Below that line, however, Illinois essentially turns into Indiana—farmland, plains, and sparsely populated towns. It's the part of Illinois that would just as soon see Chicago secede and become its own blue state, so they can finally be the red state they've always wanted to be. (Also: See Western Massachusetts, Eastern Washington state, any part of Oregon that's not Portland.)

Culturally, politically, and economically, central Illinois carries a lot of similarities with the people and culture of Indiana; while I can't say I'm a fan of all of it, I am a fan of the pork tenderloin sandwich, which crossed the blurred state lines between these two regions to become one of my favorite dinners.

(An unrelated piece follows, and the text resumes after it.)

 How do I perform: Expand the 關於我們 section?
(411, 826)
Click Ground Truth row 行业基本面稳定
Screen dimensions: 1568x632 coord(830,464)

To those unfamiliar, the Hoosier pork tenderloin sandwich (as it's commonly known) is a curious creature. Imagine a pork tenderloin—those long, thin rods of dark-pink meat that you buy in hermetically-sealed plastic at the grocery store—pounded flat, breaded and fried. Yes, the entire thing.

Then, put that gargantuan, Frisbee-sized slab of meat on a normal-sized sandwich bun, making the whole thing look like a flying saucer made of schnitzel. There's the Hoosier pork tenderloin sandwich, a meal so ridiculously disproportioned you'd laugh at it if you hadn't been eating it your whole life.

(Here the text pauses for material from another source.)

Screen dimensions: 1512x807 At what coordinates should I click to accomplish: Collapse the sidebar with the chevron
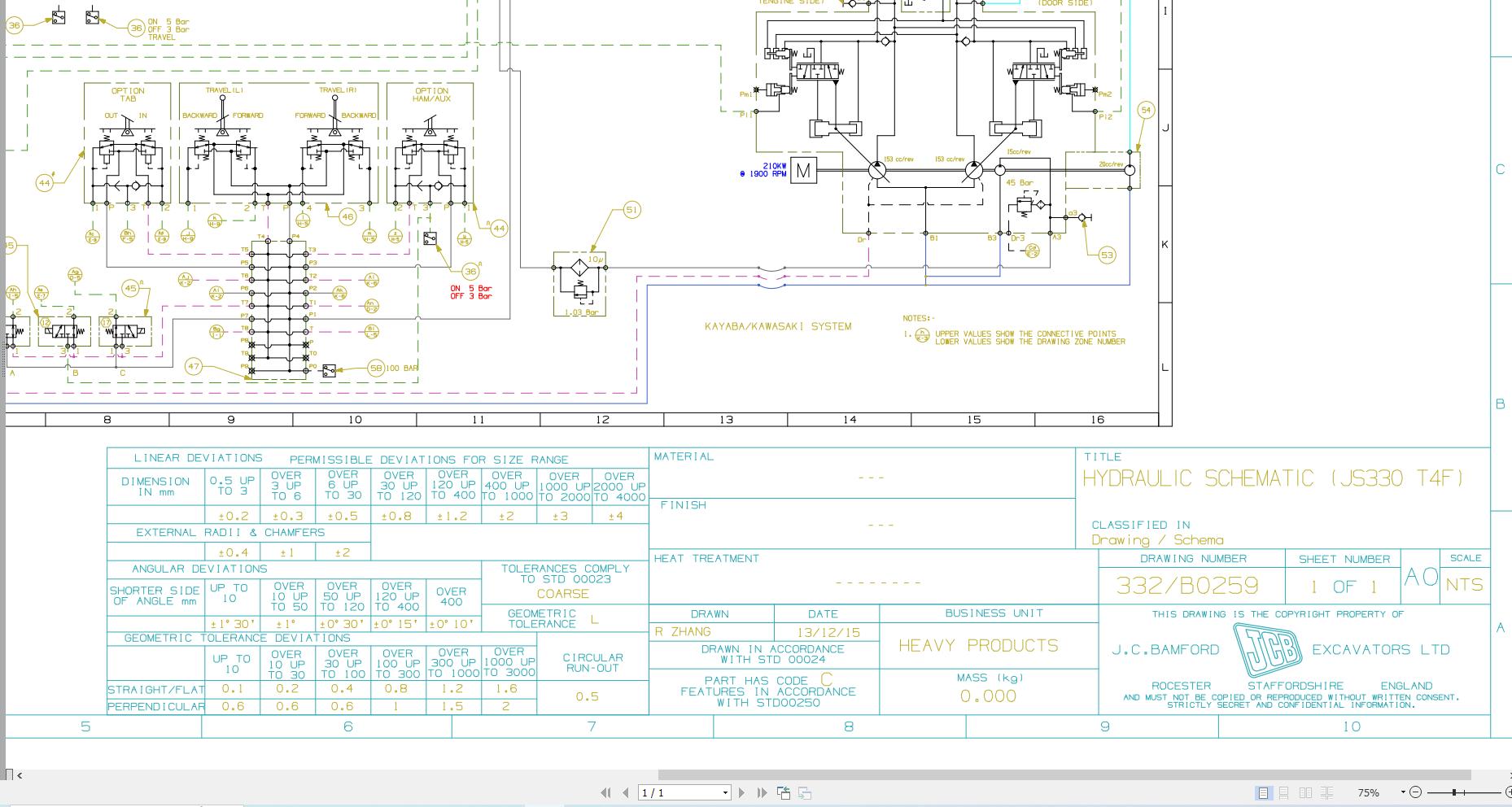[18, 775]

(Iowans will also claim the breaded pork tenderloin sandwich as their own, and both are essentially the same sandwich. But according to this 2014 Chicago Tribune story—by current Takeout editor Kevin Pang—the Iowa variant, generally speaking, has the tenderloin pounded flatter, while the Indiana version is more often the thickness of pork chops.)

Growing up in central Illinois, the pork tenderloin sandwich was a staple of every sleepy diner and family restaurant within a hundred-mile radius of me. My parents, for one, loved the sandwiches at the Saint Augustine-based diner Club 41. But my primary conduit for these incredible sandwiches was Delaney's Depot in Bushnell, Illinois, where I spent my K-12 years. A small but charming restaurant in Bushnell's tiny town square, I remember going there on everything from special occasions to the odd Friday-night hangout just to chow down on a pork tenderloin sandwich.

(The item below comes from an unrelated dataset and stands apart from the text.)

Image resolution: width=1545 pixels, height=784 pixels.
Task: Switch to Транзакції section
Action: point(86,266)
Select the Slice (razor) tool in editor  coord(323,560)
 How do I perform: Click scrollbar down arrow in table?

And chow down you do; there is no shortage of sandwiches that force you to break out the knife and fork, but the pork tenderloin sandwich practically dares you to attempt a hands-only assault of its crunchy contents. Many people give in and take a knife and fork to the outside of the sandwich, cutting their way through it like the most down-home version of a pork katsu, whittling it down until it becomes more feasible to handle as a genuine sandwich.

But not this moi: my go-to strategy as a kid was to shift the bun all the way to one edge of the tenderloin, grabbing it by the bun, and slowly biting around the meat-only edges of the sandwich. Eventually, all that was left was what the bun actually managed to capture, and then you ate it like a normal sandwich. (If you valued your waistline, you didn't eat much more than that and some of the onion rings served alongside in those cute red plastic diner baskets. Well, that and a couple of Diet Cokes.)

Now as with any regional food, there are myriad variations depending on the place, and it's entirely likely that the sandwiches I grew up with weren't authentic Hoosier-style pork tenderloins. One Food Network recipe for a "Central Illinois Pork Tenderloin" uses breadcrumbs and puts it on hoagie rolls with fancy mustard spreads and American cheese. Some places make thicker tenderloins breaded with either cornflakes or potato chips; others top them with all the typical burger accouterments: ketchup, mustard, sliced onion.

But our tenderloins were put on straight-up burger buns, the tenderloin breaded with crushed saltines. Mayo and pickles were our only decoration. To me, that's the quintessential version of the dish—no muss, no fuss, unencumbered by foodie sophistication. It's fried meat on bread; what more could you want?

Thinking back on the pork tenderloin sandwich brings me no small amount of melancholy, to be honest. Delaney's is no more, having closed a few years back due to the rapidly-shrinking economy and populations of these small central Illinois towns. Even Club 41 closed for a year, though it has thankfully reopened in 2015. I'm sure there are plenty of places still making pork tenderloin sandwiches, but none of them were my places.

Even so, I'll always remember this sandwich as something that always felt unique about where I grew up, a delicious quirk that even a young nerdy kid who couldn't wait to escape for the big city of Chicago could appreciate.